Partie I: LE SPORT ET SES CONSEQUENCES

I°/ LE SPORT ET SES CONSEQUENCES


        Pratiquer une activité sportive procure de très nombreux bienfaits pour la santé, que ce soit à l’échelle de l’organisme, du cœur ou encore à l’échelle psychologique... Cependant, lorsque cette activité devient trop importante, voire excessive, des méfaits réversibles ou non peuvent apparaitre très rapidement. Tout comme les bienfaits, ceux-ci sont observables à de nombreuses échelles du corps humain …
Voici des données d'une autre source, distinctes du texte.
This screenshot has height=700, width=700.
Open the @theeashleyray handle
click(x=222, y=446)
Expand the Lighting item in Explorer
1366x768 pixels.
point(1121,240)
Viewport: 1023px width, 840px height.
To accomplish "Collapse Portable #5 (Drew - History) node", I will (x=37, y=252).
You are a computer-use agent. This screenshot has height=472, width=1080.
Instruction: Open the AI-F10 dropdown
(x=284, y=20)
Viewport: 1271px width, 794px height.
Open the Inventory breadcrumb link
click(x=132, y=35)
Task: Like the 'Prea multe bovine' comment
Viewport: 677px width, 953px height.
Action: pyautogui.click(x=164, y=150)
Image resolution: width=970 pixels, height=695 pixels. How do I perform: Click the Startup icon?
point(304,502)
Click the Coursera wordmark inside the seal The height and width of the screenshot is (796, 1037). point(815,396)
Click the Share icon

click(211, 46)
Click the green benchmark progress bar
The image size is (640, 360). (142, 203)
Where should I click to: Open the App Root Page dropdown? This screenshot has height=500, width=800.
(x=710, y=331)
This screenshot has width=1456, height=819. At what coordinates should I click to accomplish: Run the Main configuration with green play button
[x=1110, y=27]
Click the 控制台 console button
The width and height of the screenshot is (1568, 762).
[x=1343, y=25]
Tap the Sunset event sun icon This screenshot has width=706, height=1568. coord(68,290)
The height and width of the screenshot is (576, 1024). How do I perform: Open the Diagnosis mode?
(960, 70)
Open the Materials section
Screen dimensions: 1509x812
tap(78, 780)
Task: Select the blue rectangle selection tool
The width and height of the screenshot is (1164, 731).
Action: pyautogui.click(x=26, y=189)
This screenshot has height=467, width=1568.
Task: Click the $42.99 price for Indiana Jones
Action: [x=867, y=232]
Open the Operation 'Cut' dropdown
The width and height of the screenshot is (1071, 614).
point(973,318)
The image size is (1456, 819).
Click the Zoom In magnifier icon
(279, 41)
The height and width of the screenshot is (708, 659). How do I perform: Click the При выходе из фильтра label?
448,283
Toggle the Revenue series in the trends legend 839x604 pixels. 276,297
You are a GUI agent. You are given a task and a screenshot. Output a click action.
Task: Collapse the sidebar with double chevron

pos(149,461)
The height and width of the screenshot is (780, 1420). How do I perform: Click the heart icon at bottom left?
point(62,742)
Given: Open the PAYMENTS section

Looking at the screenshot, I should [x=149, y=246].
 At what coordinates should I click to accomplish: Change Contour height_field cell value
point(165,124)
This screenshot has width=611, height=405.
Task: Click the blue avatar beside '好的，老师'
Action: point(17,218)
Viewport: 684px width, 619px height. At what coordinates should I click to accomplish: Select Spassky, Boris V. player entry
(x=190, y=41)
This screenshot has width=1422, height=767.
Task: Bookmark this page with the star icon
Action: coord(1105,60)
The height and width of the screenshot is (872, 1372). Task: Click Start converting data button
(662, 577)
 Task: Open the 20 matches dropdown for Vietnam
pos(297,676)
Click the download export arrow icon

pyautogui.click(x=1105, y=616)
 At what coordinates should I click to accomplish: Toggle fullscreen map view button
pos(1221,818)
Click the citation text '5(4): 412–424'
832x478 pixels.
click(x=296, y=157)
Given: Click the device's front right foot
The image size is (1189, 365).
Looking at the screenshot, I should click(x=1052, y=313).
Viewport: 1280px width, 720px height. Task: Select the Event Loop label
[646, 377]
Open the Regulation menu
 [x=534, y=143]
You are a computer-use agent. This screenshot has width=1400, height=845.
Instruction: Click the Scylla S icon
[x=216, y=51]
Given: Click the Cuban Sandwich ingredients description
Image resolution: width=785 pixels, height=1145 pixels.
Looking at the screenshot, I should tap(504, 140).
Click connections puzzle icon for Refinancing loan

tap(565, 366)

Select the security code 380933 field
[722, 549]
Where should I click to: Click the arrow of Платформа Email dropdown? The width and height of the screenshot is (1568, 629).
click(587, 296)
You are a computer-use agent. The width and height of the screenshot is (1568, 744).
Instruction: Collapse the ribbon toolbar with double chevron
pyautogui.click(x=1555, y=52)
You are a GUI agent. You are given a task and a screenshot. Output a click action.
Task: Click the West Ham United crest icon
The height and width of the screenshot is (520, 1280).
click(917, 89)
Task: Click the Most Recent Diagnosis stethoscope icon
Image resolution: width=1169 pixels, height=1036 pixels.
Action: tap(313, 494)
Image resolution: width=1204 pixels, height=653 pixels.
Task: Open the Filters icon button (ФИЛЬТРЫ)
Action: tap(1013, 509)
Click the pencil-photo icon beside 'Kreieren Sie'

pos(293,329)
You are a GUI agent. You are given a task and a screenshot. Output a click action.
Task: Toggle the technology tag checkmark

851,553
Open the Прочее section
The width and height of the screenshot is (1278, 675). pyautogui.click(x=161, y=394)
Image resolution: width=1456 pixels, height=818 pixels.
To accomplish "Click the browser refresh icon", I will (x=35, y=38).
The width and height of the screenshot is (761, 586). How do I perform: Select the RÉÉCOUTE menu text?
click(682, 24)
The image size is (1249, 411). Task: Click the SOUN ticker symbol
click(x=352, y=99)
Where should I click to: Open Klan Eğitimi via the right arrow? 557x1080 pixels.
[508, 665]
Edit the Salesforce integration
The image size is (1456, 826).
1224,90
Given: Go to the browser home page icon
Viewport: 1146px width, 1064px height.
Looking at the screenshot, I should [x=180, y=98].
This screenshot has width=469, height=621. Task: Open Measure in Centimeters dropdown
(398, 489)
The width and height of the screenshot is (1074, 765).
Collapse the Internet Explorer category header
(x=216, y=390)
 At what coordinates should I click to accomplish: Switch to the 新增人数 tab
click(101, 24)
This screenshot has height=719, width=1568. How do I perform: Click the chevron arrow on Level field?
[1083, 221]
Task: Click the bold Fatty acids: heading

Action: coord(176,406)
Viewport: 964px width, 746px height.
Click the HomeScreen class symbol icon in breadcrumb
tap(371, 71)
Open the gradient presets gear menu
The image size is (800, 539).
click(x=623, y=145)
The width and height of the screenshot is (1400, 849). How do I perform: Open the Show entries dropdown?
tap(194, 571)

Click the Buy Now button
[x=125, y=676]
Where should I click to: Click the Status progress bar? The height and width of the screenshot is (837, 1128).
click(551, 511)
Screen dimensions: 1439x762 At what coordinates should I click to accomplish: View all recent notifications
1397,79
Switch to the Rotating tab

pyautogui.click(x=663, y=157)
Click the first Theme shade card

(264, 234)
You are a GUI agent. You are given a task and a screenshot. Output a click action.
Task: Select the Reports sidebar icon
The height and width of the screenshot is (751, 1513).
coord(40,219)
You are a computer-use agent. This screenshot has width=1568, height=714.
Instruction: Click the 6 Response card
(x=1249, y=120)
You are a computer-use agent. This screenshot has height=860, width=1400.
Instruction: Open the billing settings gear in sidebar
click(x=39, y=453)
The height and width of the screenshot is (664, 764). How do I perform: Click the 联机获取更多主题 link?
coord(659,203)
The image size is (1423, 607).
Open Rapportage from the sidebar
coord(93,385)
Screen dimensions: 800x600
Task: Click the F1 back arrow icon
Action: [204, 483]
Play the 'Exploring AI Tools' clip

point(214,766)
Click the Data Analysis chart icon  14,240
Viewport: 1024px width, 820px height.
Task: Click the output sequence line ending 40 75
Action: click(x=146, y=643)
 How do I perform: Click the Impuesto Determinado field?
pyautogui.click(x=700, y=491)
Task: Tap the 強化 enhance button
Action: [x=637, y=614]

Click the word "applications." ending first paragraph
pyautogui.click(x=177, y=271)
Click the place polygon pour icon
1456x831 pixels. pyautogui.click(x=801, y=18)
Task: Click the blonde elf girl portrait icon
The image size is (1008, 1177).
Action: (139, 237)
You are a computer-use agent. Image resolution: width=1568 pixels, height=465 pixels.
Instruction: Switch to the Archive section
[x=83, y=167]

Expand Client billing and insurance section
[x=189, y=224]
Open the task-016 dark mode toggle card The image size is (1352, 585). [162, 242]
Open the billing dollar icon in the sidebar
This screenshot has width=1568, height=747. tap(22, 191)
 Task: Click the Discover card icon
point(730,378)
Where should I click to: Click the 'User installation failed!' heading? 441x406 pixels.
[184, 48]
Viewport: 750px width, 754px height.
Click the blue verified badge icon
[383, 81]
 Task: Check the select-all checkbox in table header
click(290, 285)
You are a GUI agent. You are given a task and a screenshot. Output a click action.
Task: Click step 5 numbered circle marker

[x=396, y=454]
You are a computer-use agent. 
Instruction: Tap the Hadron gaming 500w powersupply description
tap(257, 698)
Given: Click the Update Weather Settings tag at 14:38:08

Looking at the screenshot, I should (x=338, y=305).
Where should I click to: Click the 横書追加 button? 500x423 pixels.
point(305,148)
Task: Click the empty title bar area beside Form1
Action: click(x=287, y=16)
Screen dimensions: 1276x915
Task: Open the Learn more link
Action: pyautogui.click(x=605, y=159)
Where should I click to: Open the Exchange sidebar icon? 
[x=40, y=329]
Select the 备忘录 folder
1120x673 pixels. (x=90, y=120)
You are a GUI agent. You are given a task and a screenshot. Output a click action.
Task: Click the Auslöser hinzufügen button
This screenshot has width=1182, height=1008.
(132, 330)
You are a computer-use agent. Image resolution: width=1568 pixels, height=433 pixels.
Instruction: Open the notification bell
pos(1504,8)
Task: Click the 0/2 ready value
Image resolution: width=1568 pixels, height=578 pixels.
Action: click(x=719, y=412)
        Etant donné que les éléments pour lesquels on pourrait étudier les méfaits et les bienfaits du sport sont innombrables, nous limiterons notre étude à trois d’entre eux. Nous verrons tout d’abord comment le sport peut influer sur le développement musculaire de l’individu exerçant une activité sportive régulière. Nous traiterons ensuite les méfaits et les bienfaits observables au niveau de la respiration du sportif ; enfin, nous nous pencherons sur le fait que le sport apporte de l’énergie au sportif concerné.

 

 

1)       Le développement musculaire

 

Le muscle travaille en contraction, c'est-à-dire que pendant l’exercice, il prend du volume et se raccourcit.

        a)  Bienfaits

        En étirant le muscle au delà de sa taille normale, des micro-déchirures apparaissent. L’action réparatrice, qui correspond à l’ajout de nouvelles cellules, bouche les déchirures, ce qui a pour conséquence l’augmentation de la taille du muscle.

 

 

        b) Méfaits

        Durant la croissance, les articulations et les tendons n'ont pas terminé de se développer, la pratique de la d'un effort trop important peut donc être dangereuse. De plus, suite au développement musculaire, les membres se raidissent, engendrant une diminution de la souplesse de l’individu.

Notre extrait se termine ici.